The Brawler was surprised and disappointed by Rick "Shark and Shepherd" Esenberg's article "Making Wisconsin the Health Care Migration Capital" in the latest issue of the WPRI's house organ, Wisconsin Interest.
He was surprised because when Esenberg made his central point on his blog -- that, if enacted, Healthy Wisconsin would be a magnet for sick folks across the country -- it was shot down by Seth Zlotocha. Zlotocha effectively noted that BadgerCare already picked up the costs for kids of low-income parents -- and had not caused a massive influx of health care chiselers.
The Brawler was disappointed because in his piece Esenberg says this:
Wisconsin was once a welfare magnet, drawing people from states where benefits were, at the very most, several hundreds dollars per month lower than they were here. The stakes are much larger here as we run the risk of becoming a magnet for those who are likely to incur tens or hundreds of thousands of dollars in health care costs.
The Brawler was disappointed with this because there is no proof -- none -- that Wisconsin's welfare benefits were a magnet for poor people from other states. It was a fine bit of race baiting by Tommy Thompson. But there was no evidence that welfare benefits played any role in attracting people to Wisconsin.
From the 2/5/89 Los Angeles Times:
A study commissioned by the state three years ago concluded that, by and large, the answer was "no." Paul Voss, a University of Wisconsin demographer who authored the report, said interviews with thousands of newly arrived welfare recipients found that the overwhelming reasons most gave for moving were to be near family and friends. "Lowering welfare benefits is not going to make much of a dent in the flood of migrants," Voss predicted.
How little evidence was there that welfare bennies were drawing people to Wisconsin?
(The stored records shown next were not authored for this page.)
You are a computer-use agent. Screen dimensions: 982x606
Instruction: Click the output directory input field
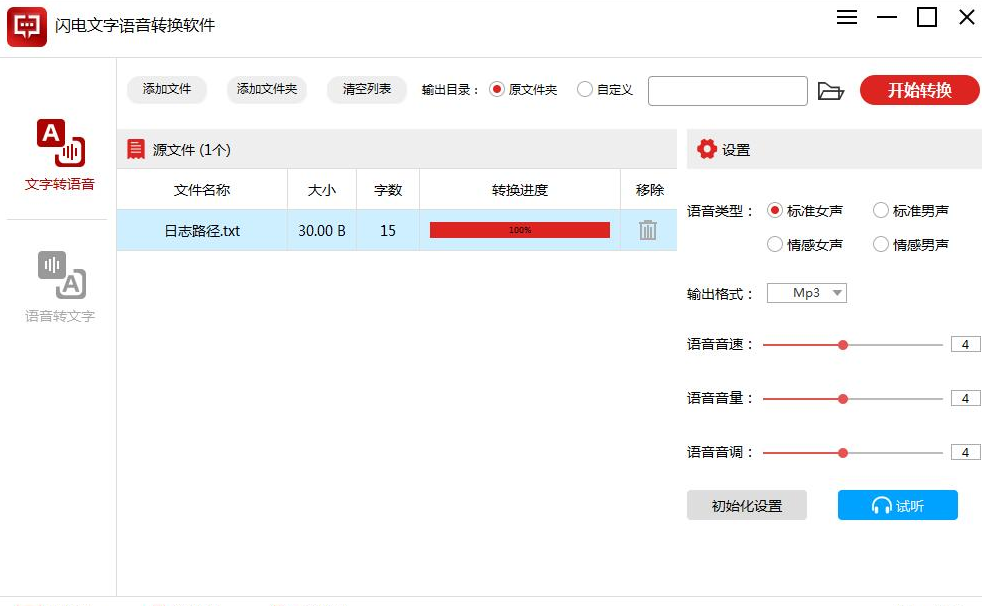pos(728,91)
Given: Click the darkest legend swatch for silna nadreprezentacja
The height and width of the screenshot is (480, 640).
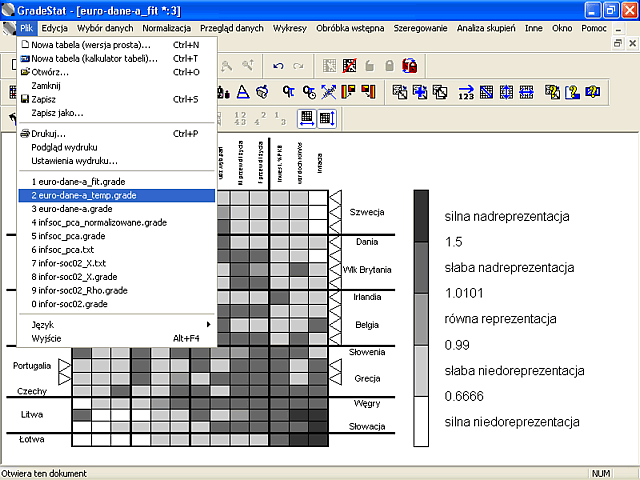Looking at the screenshot, I should [x=421, y=216].
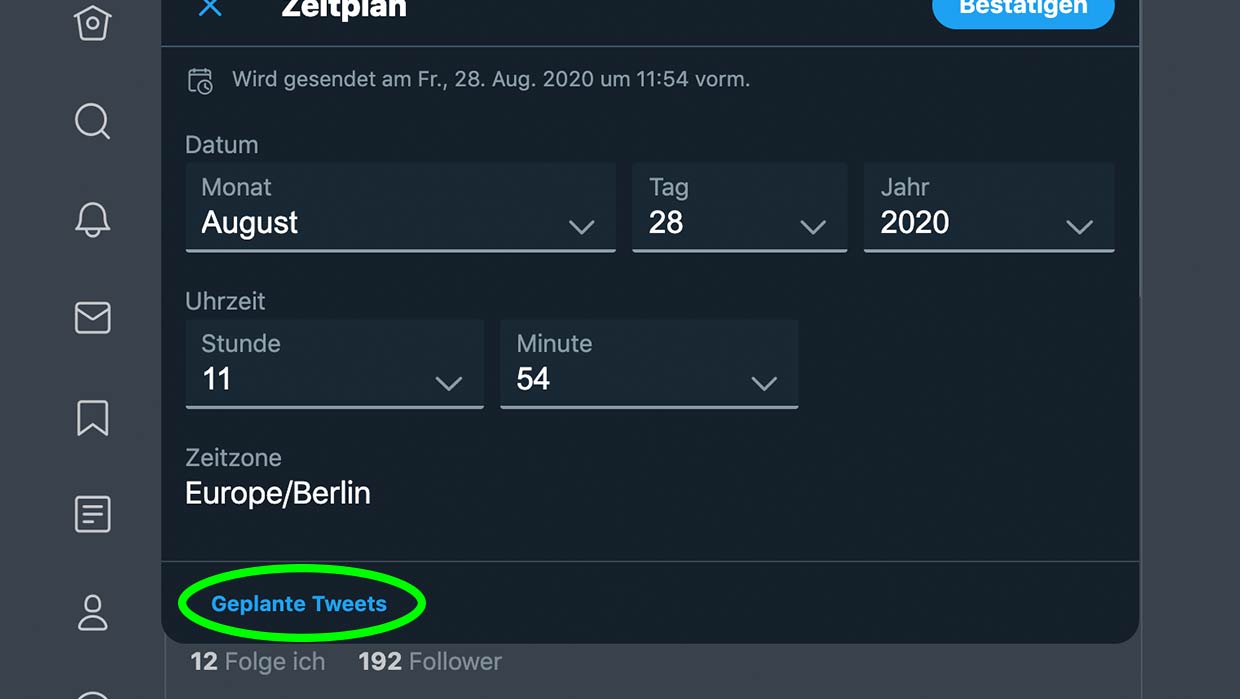
Task: Open Bookmarks icon in sidebar
Action: click(x=92, y=417)
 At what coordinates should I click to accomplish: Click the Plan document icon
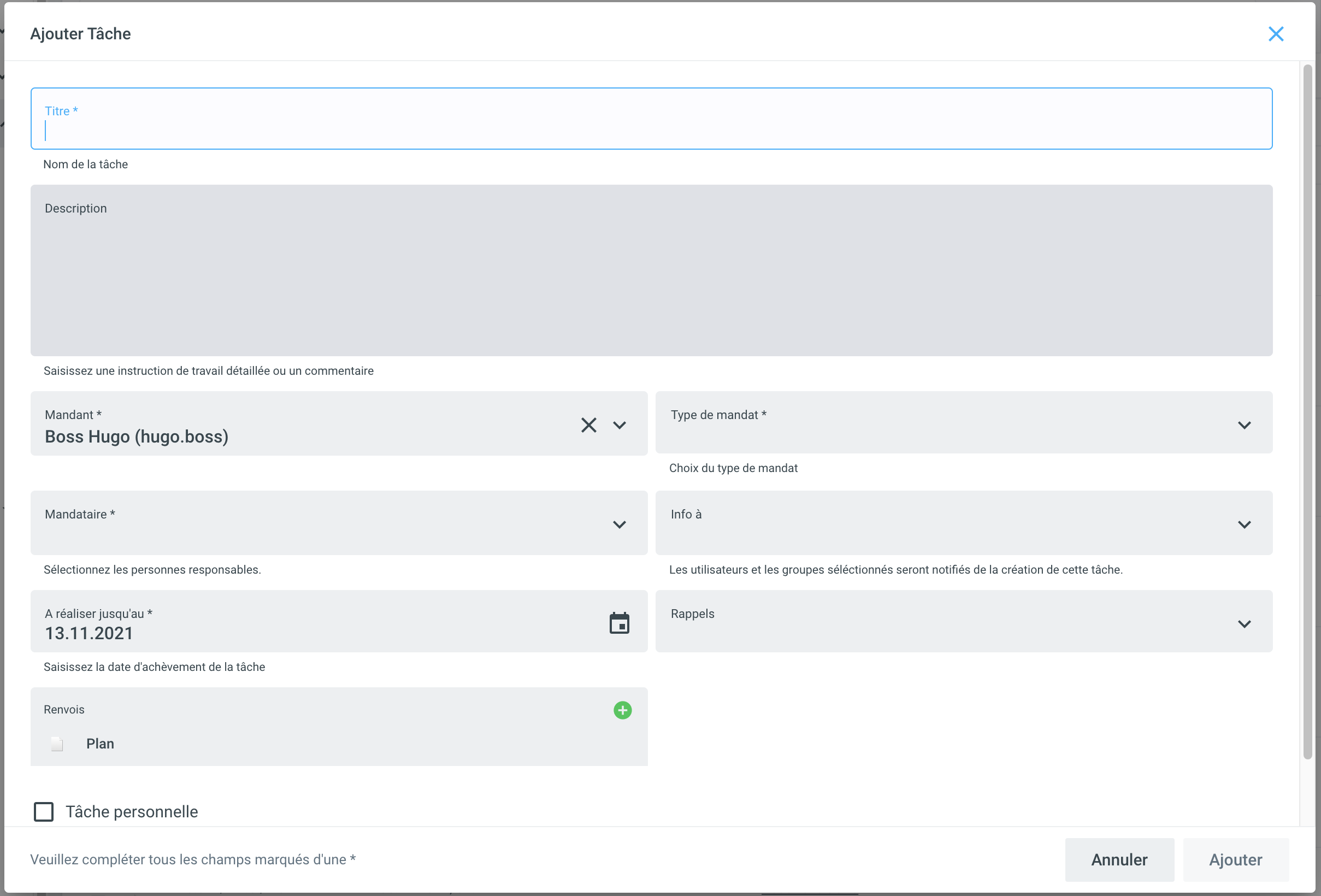(x=57, y=744)
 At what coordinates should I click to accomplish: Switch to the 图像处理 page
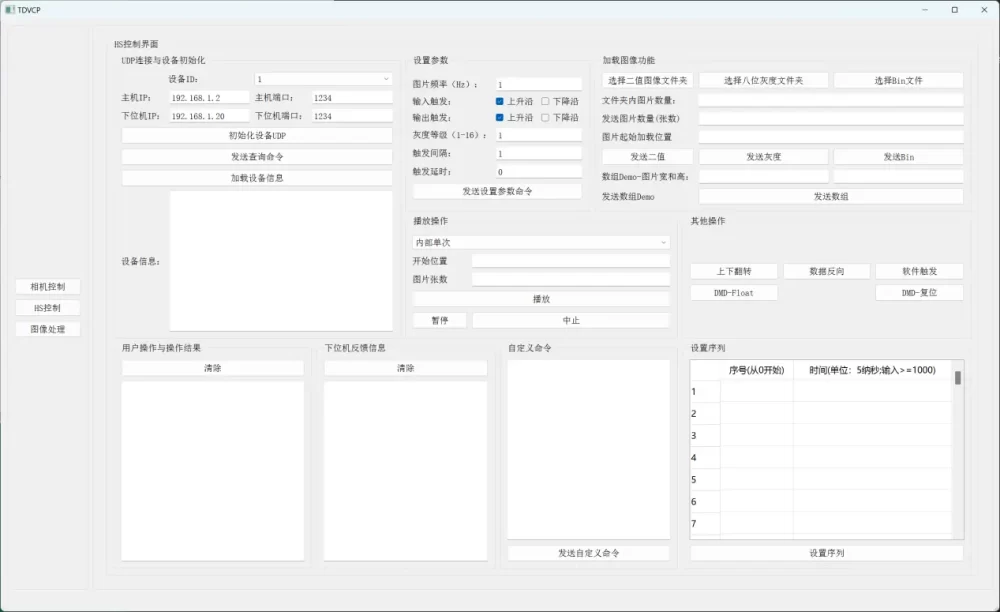48,329
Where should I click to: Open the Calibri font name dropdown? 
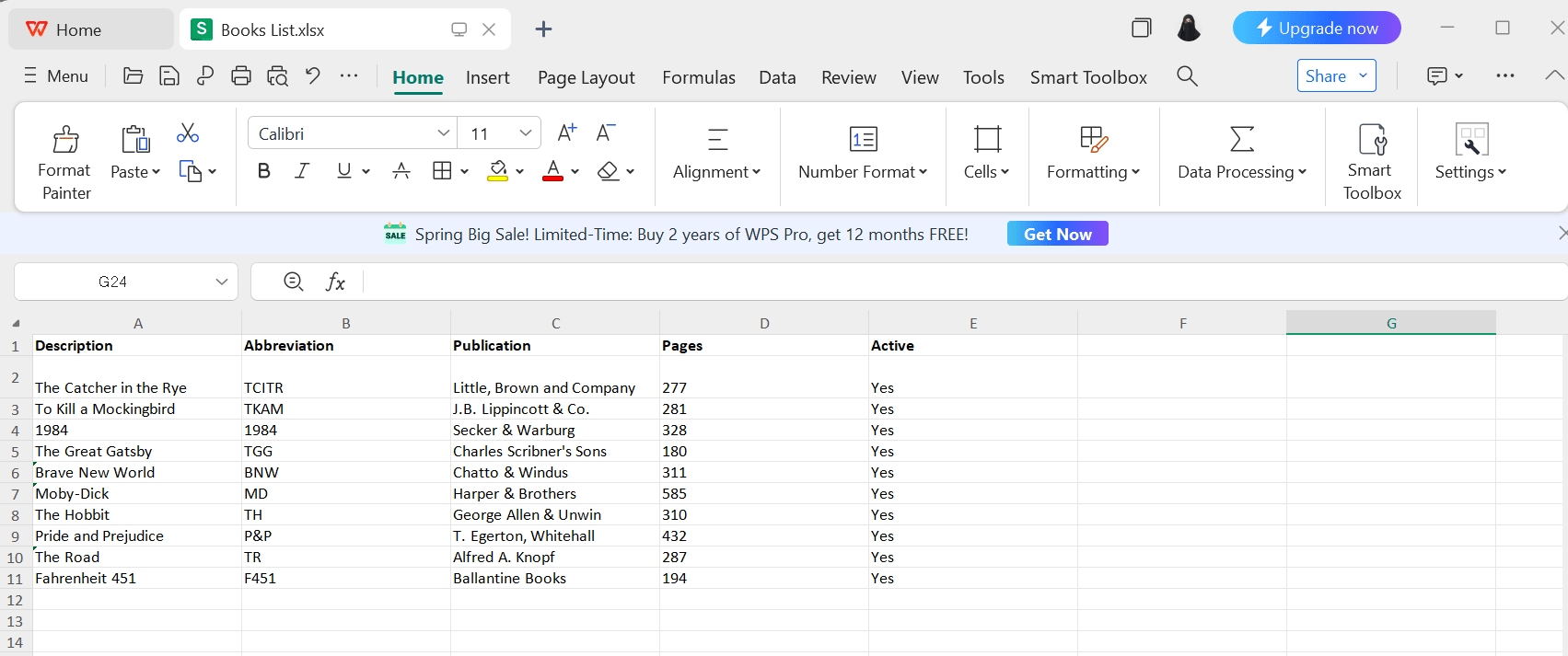pyautogui.click(x=444, y=133)
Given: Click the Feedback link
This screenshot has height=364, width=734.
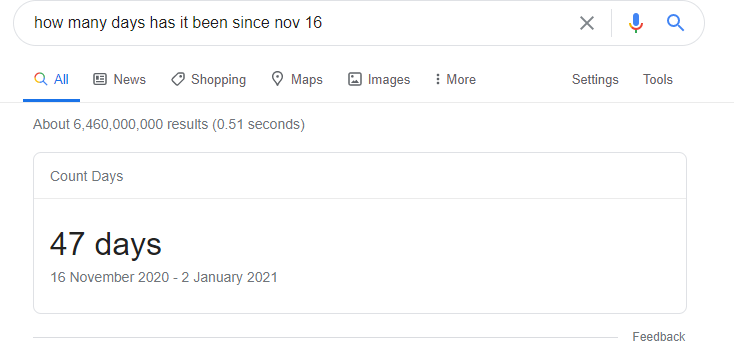Looking at the screenshot, I should click(659, 337).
So little that even the WPRI could insinuate, but it couldn't assert, a connection:
From the same story:
However, a recent study by the Wisconsin Policy Research Institute, a Milwaukee-based conservative think tank, hints that the answer may be "yes." According to the report, which analyzed three years of residency data for welfare applicants, newcomers accounted for 29% of all newly opened AFDC cases statewide and 43% of all the new cases in the Milwaukee area and other counties close to Illinois.
John Wahner, one of the authors, cautioned that his report made no attempt to conclude why welfare recipients were flocking here. Still, Wahner, a former Democratic leader in the state Assembly and until recently head of the Milwaukee County Department of Health and Human Services, said the study raised "disturbing" questions.
"I think it's honest to ask whether in addition to coping with our own poor, do we really have to be responsible for everybody who comes up the interstate," he said.
It's disappointing Esenberg would make this sort of unsubstantiated claim. You expect it from Sykes. You expect a little more from the Shark.
It's even more disappointing given that the Shark is one of the few conservative voices who actually engages in the issue of poverty and he passes along this bunk.